Pode-se dizer que Auschwitz nunca o deixa. Como ele disse muitas vezes: "Isso aconteceu, para que possa acontecer novamente. Esta é a essência do que temos a dizerOs afogados e os salvos. 

Finalmente, o sonho recorrente que ele coloca no final de a trégua: “Existe um nada cinzento e sombrio, e, de uma vez sei o que significa, e sei que sempre soube: estou mais uma vez no campo, nada fora do campo era verdade ... ouço o som de uma palavra que conheço bem: o som de uma palavra ... É a ordem do amanhecer em Auschwitz, uma palavra estrangeira, uma palavra que é temida e esperada: 'Wstavać', levante-se '”.

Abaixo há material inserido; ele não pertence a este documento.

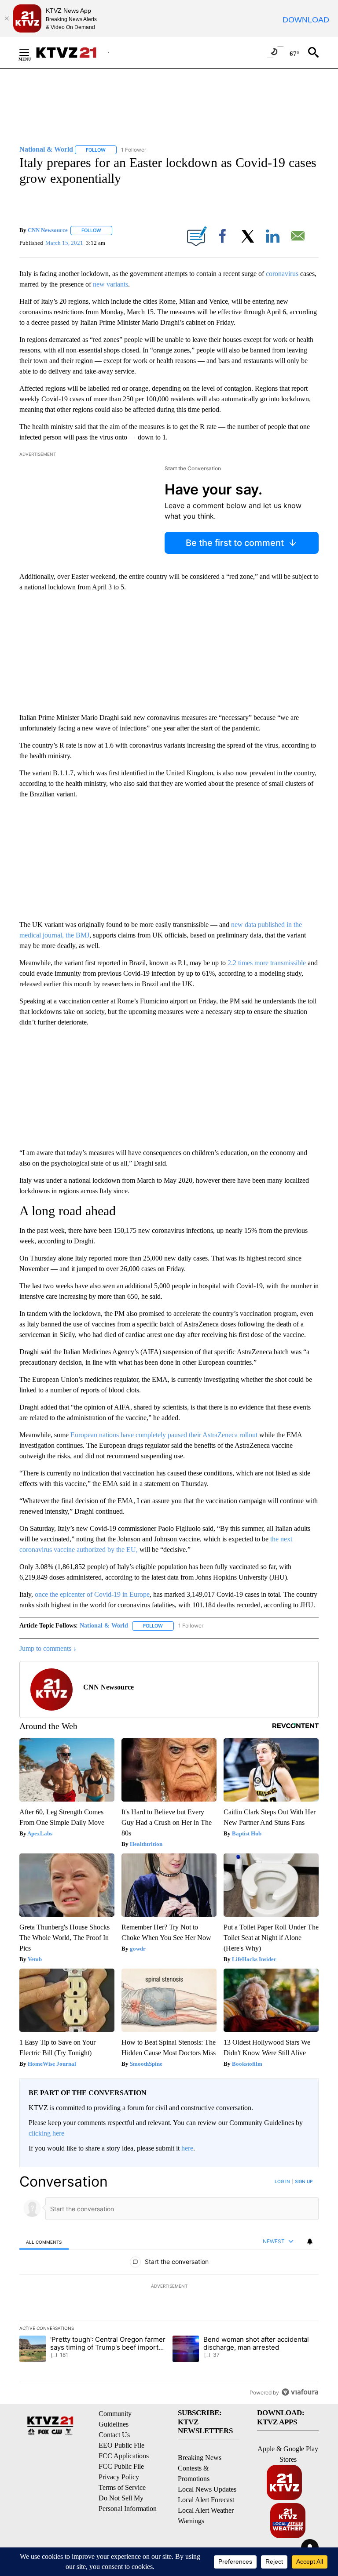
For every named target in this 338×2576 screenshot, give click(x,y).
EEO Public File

Assim, podemos assumir que esse nada, cinzento e sombrio, que Primo experimentou e lutou com as armas da civilização e da tolerância, continha uma ordem nunca esquecida, dada ao amanhecer. Como Celan escreveu:

Leite preto de madrugada, bebemos à noite 
bebemos ao meio-dia e de manhã bebemos à noite
bebemos e bebemos
pá uma cova no ar onde você não ficará muito apertado

(Paul Celan, 1945, "Todesfuge", Fuga da Morte)

Não quero falar sobre a morte de Primo Levi e suas circunstâncias. Eu respeito o silêncio de sua família e, em grande parte, de seus biógrafos. 

Em seu único romance completo, "Se não agora, quando? ”, Através do personagem de Francine, Primo diz: 
"É difícil de explicar. É um sentimento de que os outros morreram em seu lugar; como se você estivesse vivo de graça, por algum privilégio que nunca ganhou, por algum abuso que cometeu aos mortos. Estar vivo não é um crime, mas nós sentimos isso como um crime ”.

O Auschwitz, ich kann dich nicht vergessen, weil du mein Schicksal bist ...
Ó Auschwitz, não posso te esquecer porque você é meu destino ...

(música de acampamento)



 

Simonetta Diena, psiquiatra e psicanalista, é membro titular com funções de treinamento do SPI e do IPA. Ela trabalha há muitos anos no campo dos transtornos alimentares e seus trabalhos foram publicados em revistas nacionais e internacionais e em volumes coletados que tratam dos problemas relacionados a esses transtornos. É professora do Istituto Italiano de Psicoanalisi di Gruppo (IIPG) em Milão e, desde 1999, é bolsista do IPA Research Training Program. Durante anos, ela também lida com arte e psicanálise e é autora de vários ensaios sobre esse assunto, além de artigos publicados em revistas nacionais e internacionais. Seu último livro é "Psicanálise ouvindo Love" Karnac. Ela vive e trabalha em Milão.